The state has asked the U.S. Army Corps of Engineers to consider spending $150 million to $200 million on the hookups, officials said.
The Army Corps said this week the state's request is being "discussed."
Cuomo disclosed the new request while announcing that $68 million in state funding has been authorized for a Fire Island dune-building project that will allow Suffolk to move ahead with acquiring homes and easements.
The Army Corps, which will foot the bill for the entire $207 million Fire Island project, is expected to start dredging about 7 million cubic yards of sand in September.
The dune is part of a multi-year effort to shield Long Island's south shore from hurricanes and nor'easters by creating wetland buffers and raising 4,500 flood-prone homes.
Justin Meyers, spokesman for Suffolk County Executive Steve Bellone, said the proposed hookups would help reduce the nitrogen and other pollution that washes into the Great South Bay during storms.
The raised homes could connect to the Southwest Sewer District or new wastewater systems proposed for Mastic, Shirley and other communities, he said.
The sewer connections would balloon the total cost for the Fire Island to Montauk Point (FIMP) project to roughly $900 million, entirely funded by the congressional Sandy relief bill.
"Some of New York's hardest-hit communities during Sandy were in low-lying areas, and bolstering our first defenses against storm surge is essential," Cuomo said in a statement.
Contracts between the state, Suffolk and the Army Corps, allowing the Fire Island project to move forward, were recently signed, officials said.
Work on the 15-foot-high dune will start at Smith Point County Park, followed by Robert Moses State Park and the Fire Island Lighthouse area, officials said.

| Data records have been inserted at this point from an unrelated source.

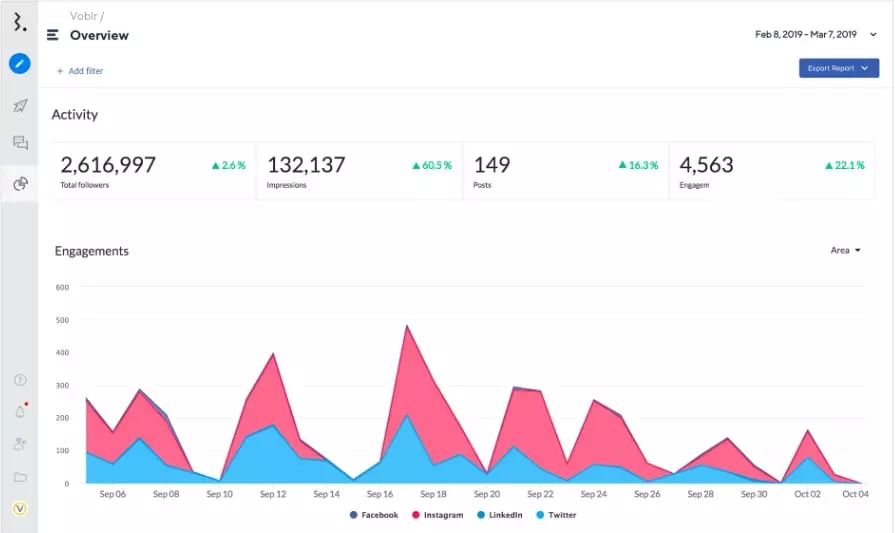Open the notifications bell icon
The height and width of the screenshot is (533, 895).
click(x=20, y=412)
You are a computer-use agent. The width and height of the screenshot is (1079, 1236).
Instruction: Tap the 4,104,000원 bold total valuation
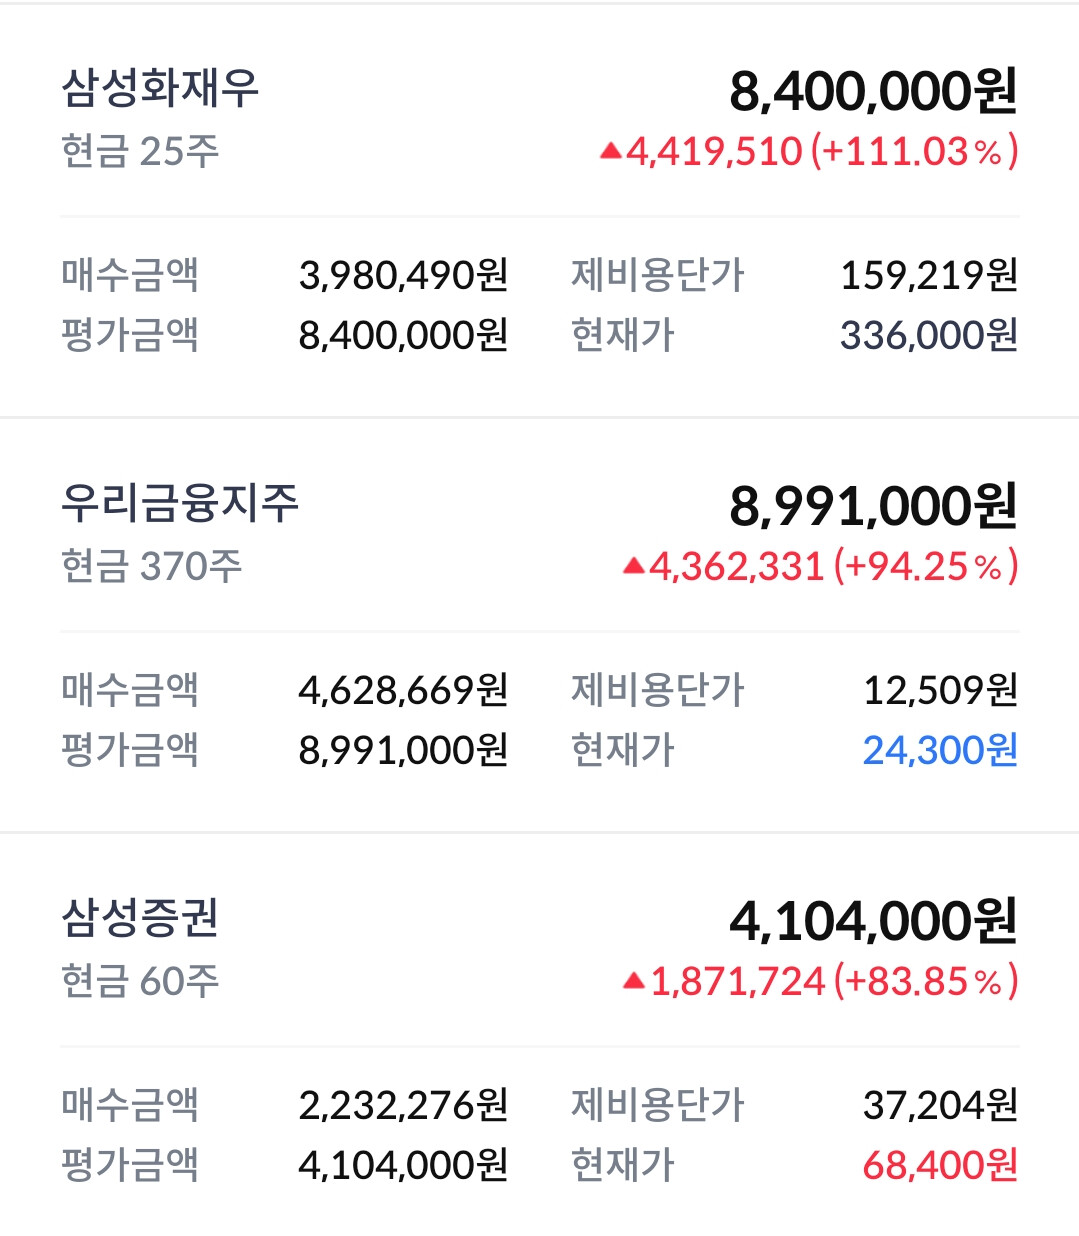tap(872, 921)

The project is slated for completion in 2016.
Defending the 17 communities with new dunes requires Suffolk to obtain easements to build and protect them, and secure buyouts for 41 oceanfront properties that stand in its way, mainly in Davis Park and Ocean Bay Park.
The Fire Island plan also has a new element: giving endangered piping plovers a new nesting ground near Great Gunn Beach and improving three overwash areas for them in Smith Point.
Referring to all the plans, Joe Martens, commissioner of the state Department of Environmental Conservation, said: "This is a significant, much-needed project that will help protect the south shore of Long Island from future storms and sea level rise in an environmentally sensitive manner."